Work request
Please restate the entries below word for word, leaving out any pictures.

┏━━

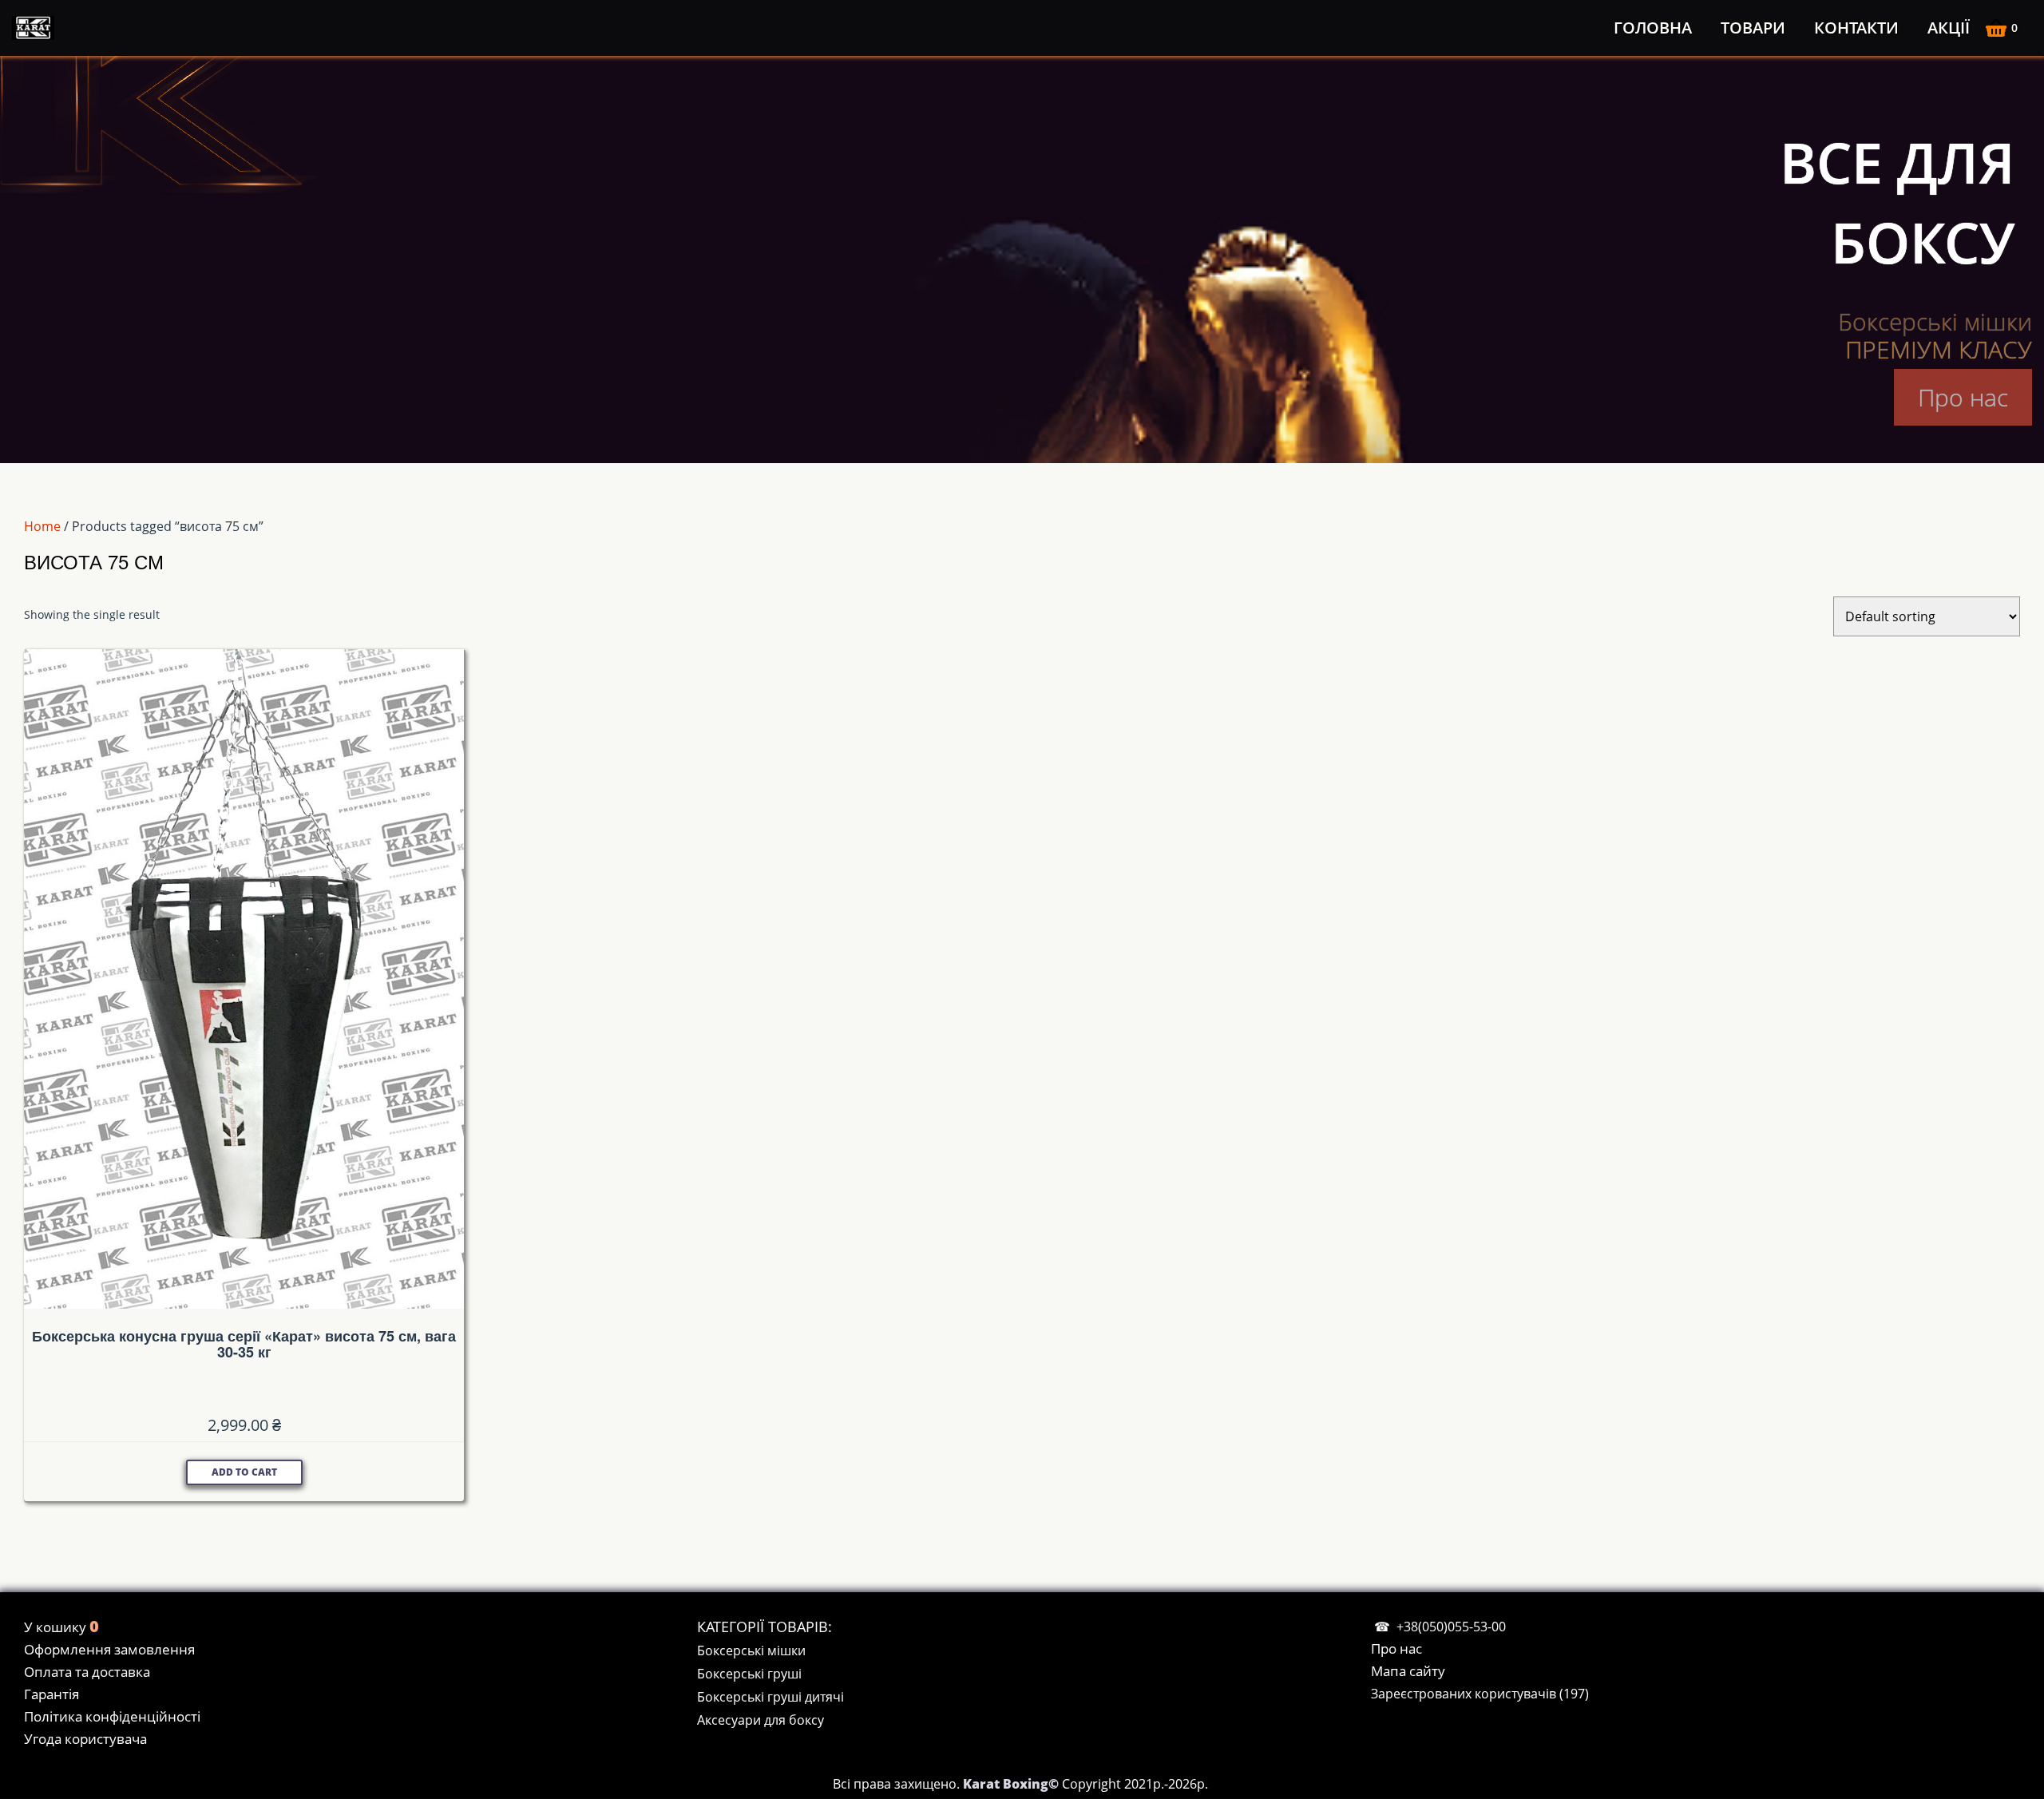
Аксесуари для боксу (760, 1720)
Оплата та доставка (87, 1671)
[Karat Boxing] (36, 28)
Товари (1753, 27)
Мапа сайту (1408, 1671)
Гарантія (51, 1694)
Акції (1948, 27)
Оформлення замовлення (109, 1649)
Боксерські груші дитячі (770, 1697)
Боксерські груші (749, 1673)
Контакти (1856, 27)
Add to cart (244, 1472)
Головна (1653, 27)
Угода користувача (85, 1739)
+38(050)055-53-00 (1451, 1626)
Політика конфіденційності (112, 1716)
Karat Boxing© (1012, 1784)
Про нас (1963, 397)
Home (42, 526)
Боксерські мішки (751, 1650)
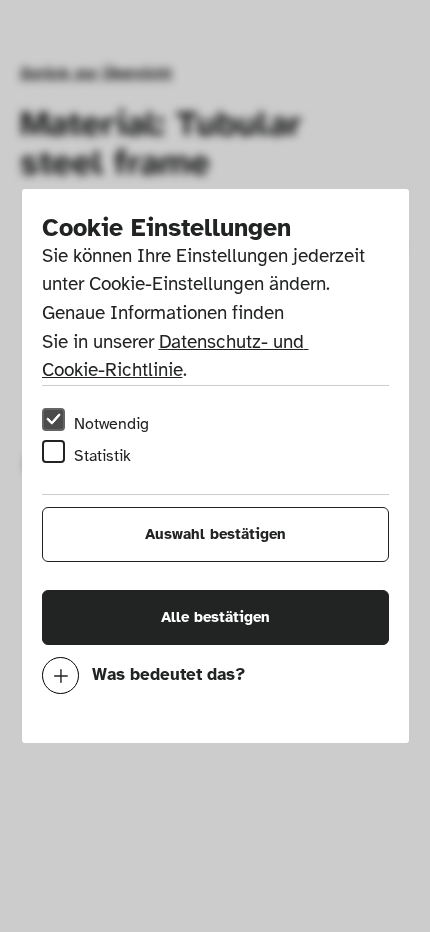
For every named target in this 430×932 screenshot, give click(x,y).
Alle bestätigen (215, 617)
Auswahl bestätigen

┗━━

Task solution
Аксесуари для боксу (760, 1720)
Оплата та доставка (87, 1671)
[Karat Boxing] (36, 28)
Товари (1753, 27)
Мапа сайту (1408, 1671)
Гарантія (51, 1694)
Акції (1948, 27)
Оформлення замовлення (109, 1649)
Боксерські груші дитячі (770, 1697)
Боксерські груші (749, 1673)
Контакти (1856, 27)
Add to cart (244, 1472)
Головна (1653, 27)
Угода користувача (85, 1739)
+38(050)055-53-00 (1451, 1626)
Політика конфіденційності (112, 1716)
Karat Boxing© (1012, 1784)
Про нас (1963, 397)
Home (42, 526)
Боксерські мішки (751, 1650)
For every named target in this 430×932 screenshot, give click(x,y).
Alle bestätigen (215, 617)
Auswahl bestätigen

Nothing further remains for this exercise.